(Records to use):
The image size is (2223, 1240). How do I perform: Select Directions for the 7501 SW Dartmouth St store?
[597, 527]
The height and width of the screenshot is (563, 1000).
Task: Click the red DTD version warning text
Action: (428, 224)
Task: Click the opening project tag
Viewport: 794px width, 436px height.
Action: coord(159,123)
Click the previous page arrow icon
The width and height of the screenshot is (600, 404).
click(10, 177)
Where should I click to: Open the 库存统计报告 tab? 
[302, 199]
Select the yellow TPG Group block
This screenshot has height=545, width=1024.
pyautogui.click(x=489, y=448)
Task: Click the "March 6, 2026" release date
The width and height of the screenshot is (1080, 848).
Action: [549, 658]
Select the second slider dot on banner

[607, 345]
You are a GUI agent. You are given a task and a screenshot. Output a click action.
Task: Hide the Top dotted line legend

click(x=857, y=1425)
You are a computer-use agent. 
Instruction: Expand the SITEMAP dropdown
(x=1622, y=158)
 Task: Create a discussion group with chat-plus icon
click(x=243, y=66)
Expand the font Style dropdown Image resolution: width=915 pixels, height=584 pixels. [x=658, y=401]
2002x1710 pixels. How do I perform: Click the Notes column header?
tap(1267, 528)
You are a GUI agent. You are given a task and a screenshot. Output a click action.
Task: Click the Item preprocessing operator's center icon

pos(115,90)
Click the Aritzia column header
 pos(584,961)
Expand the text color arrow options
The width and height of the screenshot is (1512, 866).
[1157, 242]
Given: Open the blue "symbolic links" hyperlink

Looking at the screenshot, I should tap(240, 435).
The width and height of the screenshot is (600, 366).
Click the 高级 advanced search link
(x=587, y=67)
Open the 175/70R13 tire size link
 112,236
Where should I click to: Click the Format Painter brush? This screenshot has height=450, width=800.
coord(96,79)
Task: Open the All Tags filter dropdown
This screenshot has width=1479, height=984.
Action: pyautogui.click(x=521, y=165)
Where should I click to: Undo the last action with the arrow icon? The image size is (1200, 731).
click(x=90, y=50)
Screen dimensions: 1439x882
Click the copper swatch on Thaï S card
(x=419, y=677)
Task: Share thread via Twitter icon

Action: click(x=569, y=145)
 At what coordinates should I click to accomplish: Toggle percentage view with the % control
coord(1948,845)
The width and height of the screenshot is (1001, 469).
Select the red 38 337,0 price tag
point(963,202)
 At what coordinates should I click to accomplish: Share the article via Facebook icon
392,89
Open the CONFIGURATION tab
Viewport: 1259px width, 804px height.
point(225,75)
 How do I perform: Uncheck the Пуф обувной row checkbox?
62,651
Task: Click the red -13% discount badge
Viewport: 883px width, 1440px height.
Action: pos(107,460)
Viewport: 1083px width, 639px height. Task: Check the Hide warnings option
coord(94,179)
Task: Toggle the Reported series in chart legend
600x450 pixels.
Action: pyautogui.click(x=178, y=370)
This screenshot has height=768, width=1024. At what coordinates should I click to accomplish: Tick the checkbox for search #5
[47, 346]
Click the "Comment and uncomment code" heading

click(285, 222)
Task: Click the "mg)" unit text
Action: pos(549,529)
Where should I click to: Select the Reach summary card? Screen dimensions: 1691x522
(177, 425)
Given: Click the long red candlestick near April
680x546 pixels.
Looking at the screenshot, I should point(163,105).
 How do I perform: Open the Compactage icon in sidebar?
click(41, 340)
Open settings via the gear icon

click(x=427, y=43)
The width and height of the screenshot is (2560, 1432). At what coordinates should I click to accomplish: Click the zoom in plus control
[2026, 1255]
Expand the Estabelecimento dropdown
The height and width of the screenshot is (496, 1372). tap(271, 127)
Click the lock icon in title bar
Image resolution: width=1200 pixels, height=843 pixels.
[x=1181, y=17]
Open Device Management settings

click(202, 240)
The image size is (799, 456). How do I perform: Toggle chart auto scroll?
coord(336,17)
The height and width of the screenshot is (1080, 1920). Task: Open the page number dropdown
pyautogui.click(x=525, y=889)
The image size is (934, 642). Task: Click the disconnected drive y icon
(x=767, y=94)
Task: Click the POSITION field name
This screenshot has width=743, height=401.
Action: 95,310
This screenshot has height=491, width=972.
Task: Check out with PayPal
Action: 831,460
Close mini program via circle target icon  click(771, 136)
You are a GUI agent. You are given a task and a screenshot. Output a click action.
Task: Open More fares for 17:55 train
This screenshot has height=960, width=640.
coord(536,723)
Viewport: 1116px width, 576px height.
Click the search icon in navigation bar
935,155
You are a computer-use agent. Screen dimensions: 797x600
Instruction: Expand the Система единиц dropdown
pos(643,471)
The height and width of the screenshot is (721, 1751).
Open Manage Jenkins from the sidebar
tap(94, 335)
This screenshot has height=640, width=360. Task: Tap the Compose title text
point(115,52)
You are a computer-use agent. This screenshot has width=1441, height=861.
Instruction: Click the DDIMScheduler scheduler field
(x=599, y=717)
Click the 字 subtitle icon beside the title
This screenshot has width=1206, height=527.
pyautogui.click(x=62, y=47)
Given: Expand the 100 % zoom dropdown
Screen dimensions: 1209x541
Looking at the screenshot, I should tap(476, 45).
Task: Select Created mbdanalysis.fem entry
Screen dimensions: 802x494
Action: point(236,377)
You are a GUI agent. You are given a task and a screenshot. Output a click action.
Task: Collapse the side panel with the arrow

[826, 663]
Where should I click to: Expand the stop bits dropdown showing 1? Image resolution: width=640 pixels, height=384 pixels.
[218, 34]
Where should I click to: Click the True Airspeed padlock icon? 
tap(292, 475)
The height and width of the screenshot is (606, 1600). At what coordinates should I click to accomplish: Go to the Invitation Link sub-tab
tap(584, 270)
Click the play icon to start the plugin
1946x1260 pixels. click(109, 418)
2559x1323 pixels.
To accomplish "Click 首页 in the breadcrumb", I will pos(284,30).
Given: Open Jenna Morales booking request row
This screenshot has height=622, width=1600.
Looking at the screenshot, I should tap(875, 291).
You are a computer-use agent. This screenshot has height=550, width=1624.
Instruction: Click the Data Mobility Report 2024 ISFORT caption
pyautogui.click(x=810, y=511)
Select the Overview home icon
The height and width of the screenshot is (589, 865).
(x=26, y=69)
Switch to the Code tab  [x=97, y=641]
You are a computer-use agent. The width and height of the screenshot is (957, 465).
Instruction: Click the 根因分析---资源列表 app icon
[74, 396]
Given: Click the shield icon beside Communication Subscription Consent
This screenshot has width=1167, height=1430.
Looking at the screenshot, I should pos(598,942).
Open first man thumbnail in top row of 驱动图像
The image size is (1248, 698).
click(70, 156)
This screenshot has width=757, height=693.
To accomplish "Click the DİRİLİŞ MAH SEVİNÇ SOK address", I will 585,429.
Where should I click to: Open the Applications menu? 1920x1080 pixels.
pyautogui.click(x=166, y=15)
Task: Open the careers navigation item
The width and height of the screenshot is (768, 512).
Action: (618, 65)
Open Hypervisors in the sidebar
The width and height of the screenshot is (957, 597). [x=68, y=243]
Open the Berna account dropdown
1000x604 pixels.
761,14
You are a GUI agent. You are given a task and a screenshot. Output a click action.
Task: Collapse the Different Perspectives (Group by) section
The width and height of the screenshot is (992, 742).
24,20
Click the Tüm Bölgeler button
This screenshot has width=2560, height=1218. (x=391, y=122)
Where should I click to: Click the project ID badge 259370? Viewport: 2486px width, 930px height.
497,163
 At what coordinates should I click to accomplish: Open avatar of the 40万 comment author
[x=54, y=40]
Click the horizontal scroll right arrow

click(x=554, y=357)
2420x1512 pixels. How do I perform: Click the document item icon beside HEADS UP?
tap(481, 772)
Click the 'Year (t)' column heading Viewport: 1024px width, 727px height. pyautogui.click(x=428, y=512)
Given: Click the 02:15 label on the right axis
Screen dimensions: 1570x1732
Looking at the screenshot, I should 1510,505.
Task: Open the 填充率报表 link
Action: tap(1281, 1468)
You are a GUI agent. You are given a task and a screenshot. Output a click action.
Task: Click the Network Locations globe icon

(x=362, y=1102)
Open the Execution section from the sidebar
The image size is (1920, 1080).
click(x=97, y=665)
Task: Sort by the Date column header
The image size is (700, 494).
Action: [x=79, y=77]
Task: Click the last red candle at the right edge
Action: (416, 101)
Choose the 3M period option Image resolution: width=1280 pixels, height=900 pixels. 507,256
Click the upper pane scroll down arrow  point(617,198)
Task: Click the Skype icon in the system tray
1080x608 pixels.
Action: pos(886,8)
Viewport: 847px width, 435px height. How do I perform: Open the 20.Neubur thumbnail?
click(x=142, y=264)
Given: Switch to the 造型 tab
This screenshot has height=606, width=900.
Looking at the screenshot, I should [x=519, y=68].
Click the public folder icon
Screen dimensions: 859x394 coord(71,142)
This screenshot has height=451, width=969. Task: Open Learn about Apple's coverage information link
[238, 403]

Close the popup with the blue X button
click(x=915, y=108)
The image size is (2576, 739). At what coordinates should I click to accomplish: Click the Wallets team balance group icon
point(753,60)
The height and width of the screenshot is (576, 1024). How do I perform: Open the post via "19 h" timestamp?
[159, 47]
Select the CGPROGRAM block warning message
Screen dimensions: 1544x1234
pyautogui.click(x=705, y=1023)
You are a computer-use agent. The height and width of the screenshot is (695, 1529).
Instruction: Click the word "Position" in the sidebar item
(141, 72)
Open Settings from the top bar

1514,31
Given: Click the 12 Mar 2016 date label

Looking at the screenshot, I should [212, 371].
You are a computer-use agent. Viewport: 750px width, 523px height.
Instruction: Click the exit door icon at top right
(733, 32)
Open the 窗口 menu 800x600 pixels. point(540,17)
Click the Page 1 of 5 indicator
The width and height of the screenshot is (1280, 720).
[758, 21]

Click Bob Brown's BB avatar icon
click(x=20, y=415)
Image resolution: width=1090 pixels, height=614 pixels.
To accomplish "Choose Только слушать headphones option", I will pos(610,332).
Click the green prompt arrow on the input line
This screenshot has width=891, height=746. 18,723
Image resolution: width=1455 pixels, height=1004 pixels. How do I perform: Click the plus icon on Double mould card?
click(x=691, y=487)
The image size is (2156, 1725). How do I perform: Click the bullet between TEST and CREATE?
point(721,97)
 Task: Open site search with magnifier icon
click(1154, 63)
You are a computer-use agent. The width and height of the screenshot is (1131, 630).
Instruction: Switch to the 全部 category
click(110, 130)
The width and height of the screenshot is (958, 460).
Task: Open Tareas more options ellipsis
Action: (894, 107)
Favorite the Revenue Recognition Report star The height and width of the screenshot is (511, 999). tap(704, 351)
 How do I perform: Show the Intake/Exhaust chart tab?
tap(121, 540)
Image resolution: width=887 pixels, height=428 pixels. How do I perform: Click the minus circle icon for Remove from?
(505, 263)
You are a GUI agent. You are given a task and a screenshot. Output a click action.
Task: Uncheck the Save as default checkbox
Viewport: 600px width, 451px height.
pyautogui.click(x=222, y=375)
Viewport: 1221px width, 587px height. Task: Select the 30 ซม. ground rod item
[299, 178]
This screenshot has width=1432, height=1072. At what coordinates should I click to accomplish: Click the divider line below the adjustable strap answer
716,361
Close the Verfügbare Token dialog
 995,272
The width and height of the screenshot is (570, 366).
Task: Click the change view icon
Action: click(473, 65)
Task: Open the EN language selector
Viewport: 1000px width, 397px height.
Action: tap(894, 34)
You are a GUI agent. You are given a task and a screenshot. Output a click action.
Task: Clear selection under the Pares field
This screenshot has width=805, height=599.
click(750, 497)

(Required task):
Find every line in the records above that contains the word "with" and copy each of those lines in full. Matching is case-sensitive.

(Answer for this exercise):
 Task: Create a discussion group with chat-plus icon
Where should I click to: Undo the last action with the arrow icon? The image size is (1200, 731).
 At what coordinates should I click to accomplish: Toggle percentage view with the % control
Task: Check out with PayPal
Task: Collapse the side panel with the arrow
Close the popup with the blue X button
 Task: Open site search with magnifier icon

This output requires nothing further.